[STUDY MATERIAL]

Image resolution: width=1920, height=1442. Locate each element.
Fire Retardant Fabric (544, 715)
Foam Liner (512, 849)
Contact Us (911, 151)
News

[/STUDY MATERIAL]

■ PROBLEM DETAILS ■
Each record must be returned exactly as it is written.

■ SOLUTION TO THE PROBLEM ■
Image resolution: width=1920, height=1442. Locate each element.
Fire Retardant Fabric (544, 715)
Foam Liner (512, 849)
Contact Us (911, 151)
News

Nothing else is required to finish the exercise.